Schreibe bitte aus dem Text über das Massensterben die Stelle von "Das Leben auf" bis einschließlich "andere Entwicklung sonst." wortgetreu ab.

# Angezeigter Text
———
Das Leben auf der Erde hat sich schon mehrmals wieder neu aufrappeln müssen. Fossile Überreste in den Felsen und Ablagerungen unseres Planeten zeugen von fünf verheerenden Massensterben. Noch nicht in die Steine geschrieben hat sich die sechste grosse Aussterbewelle – auf die steuern wir gerade zu.

Das aktuelle Massensterben hat bereits einen Namen. Fachleute sprechen von «Defaunation». Die dramatische Dezimierung der Tierwelt – der Fauna – präge das laufende Erdzeitalter (Anthropozän) wie keine andere Entwicklung sonst.
———
[Gesammelte Dateneinträge]
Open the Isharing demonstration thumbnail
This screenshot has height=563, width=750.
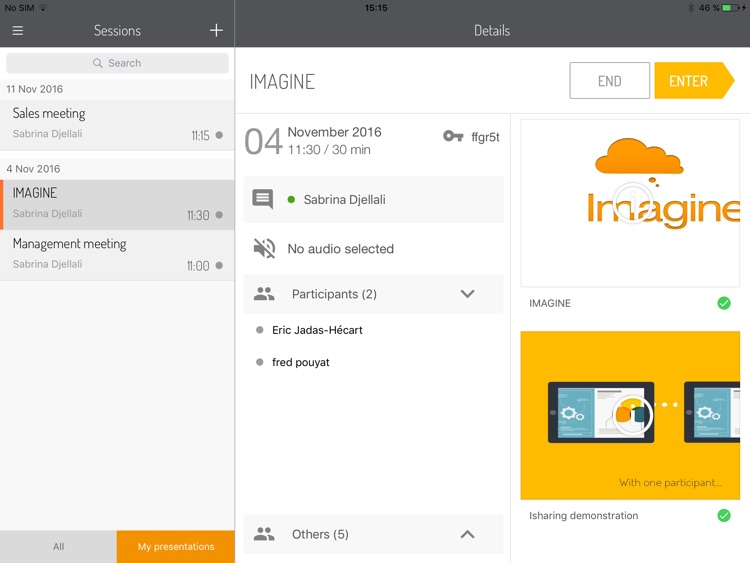coord(630,415)
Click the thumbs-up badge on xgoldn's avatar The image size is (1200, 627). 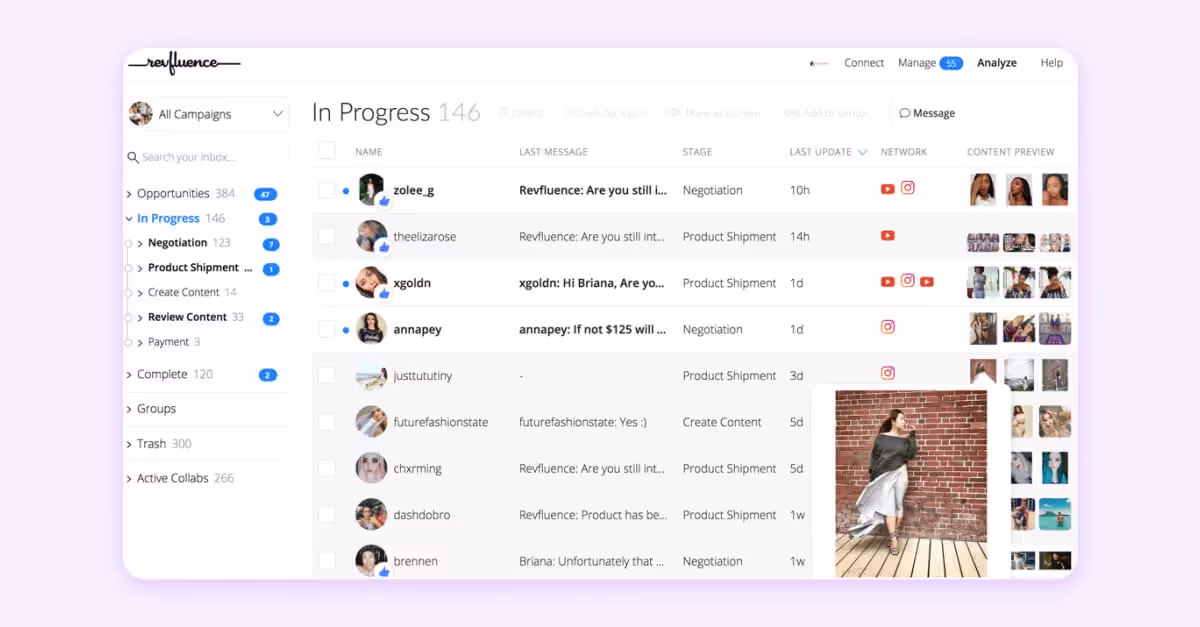pyautogui.click(x=385, y=294)
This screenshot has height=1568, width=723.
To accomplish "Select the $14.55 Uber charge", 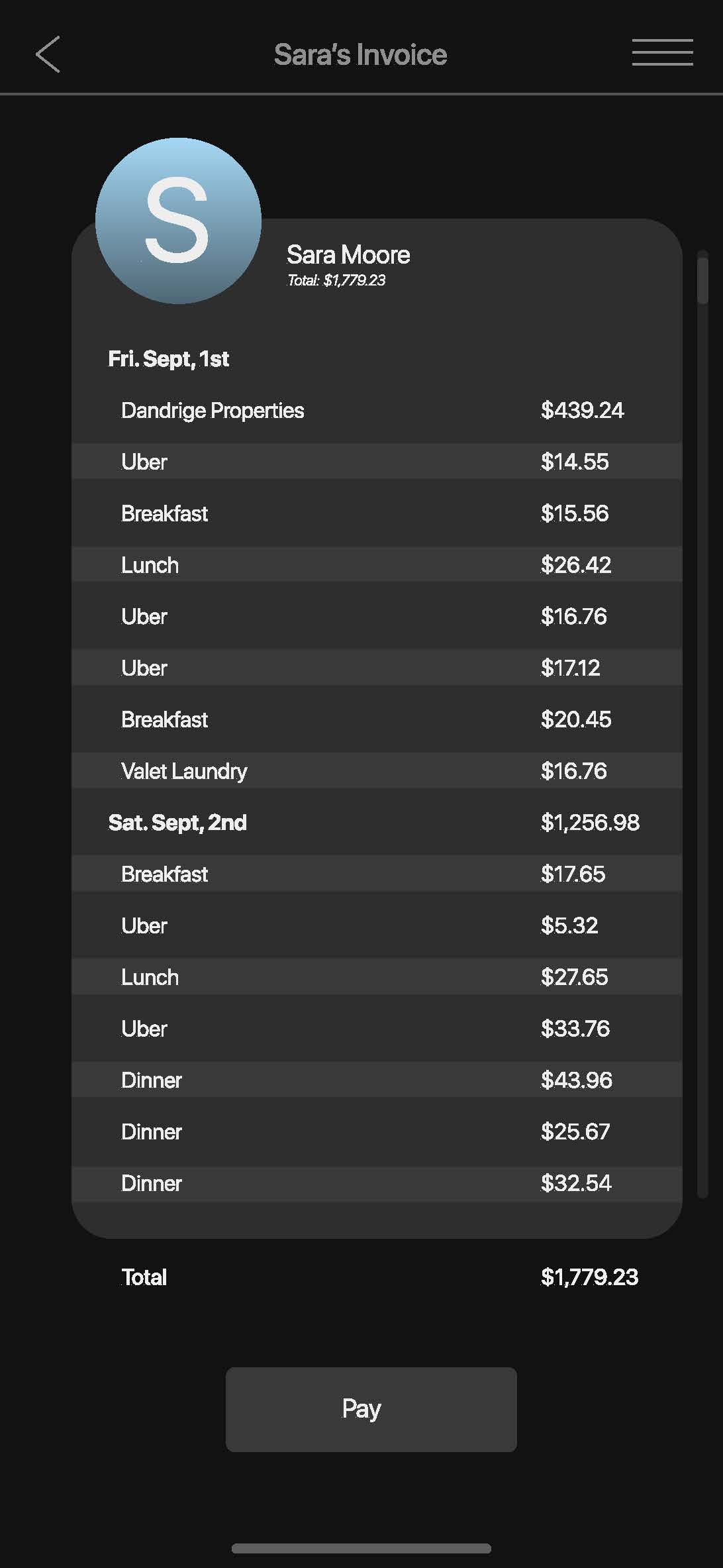I will tap(377, 462).
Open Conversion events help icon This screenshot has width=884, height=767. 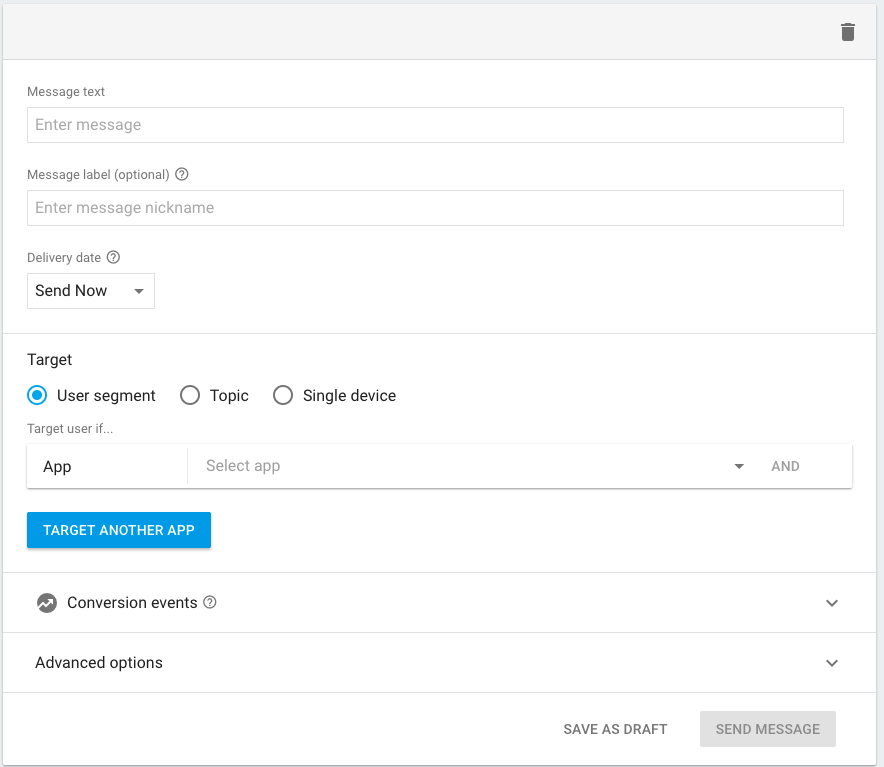coord(210,602)
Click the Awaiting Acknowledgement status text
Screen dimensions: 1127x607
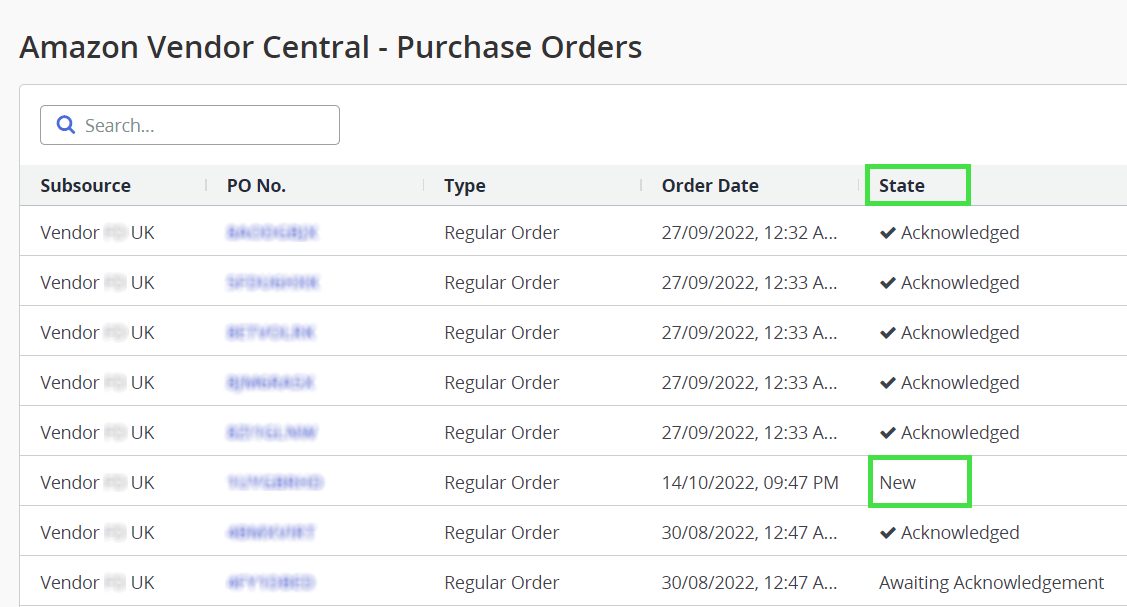pyautogui.click(x=991, y=583)
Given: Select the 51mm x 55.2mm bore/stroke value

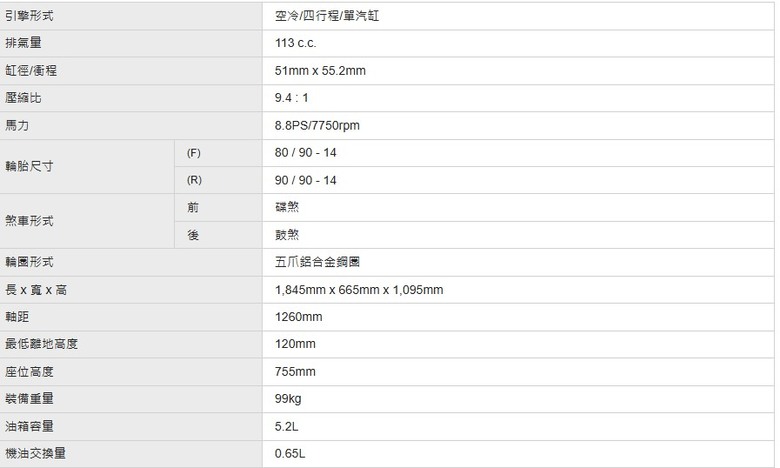Looking at the screenshot, I should [x=320, y=71].
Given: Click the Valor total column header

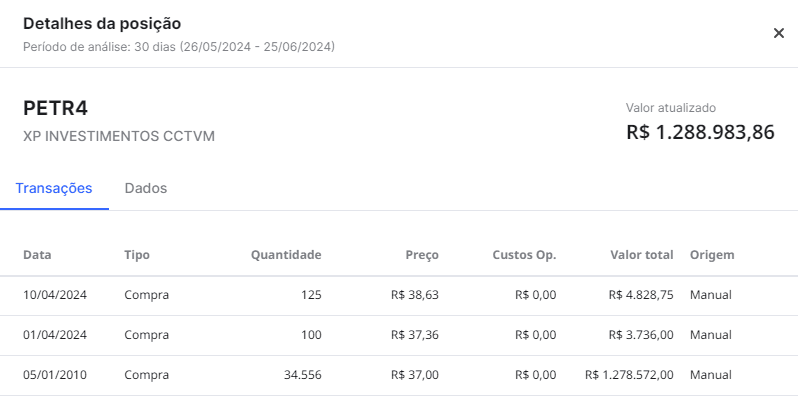Looking at the screenshot, I should [642, 254].
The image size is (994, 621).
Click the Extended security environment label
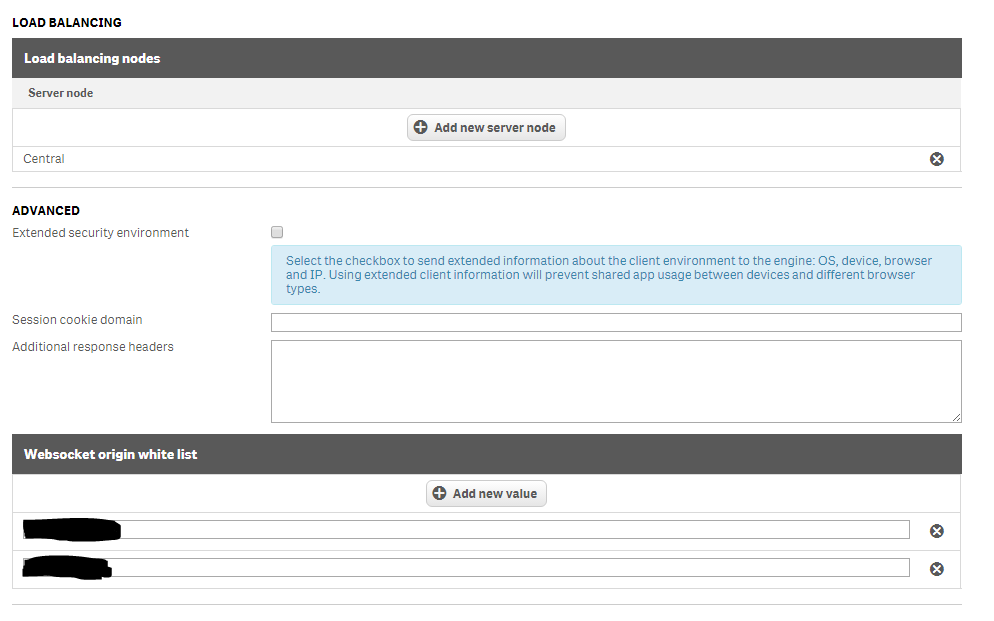tap(100, 233)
———
# Lösung dieser Aufgabe
Das Leben auf der Erde hat sich schon mehrmals wieder neu aufrappeln müssen. Fossile Überreste in den Felsen und Ablagerungen unseres Planeten zeugen von fünf verheerenden Massensterben. Noch nicht in die Steine geschrieben hat sich die sechste grosse Aussterbewelle – auf die steuern wir gerade zu.

Das aktuelle Massensterben hat bereits einen Namen. Fachleute sprechen von «Defaunation». Die dramatische Dezimierung der Tierwelt – der Fauna – präge das laufende Erdzeitalter (Anthropozän) wie keine andere Entwicklung sonst.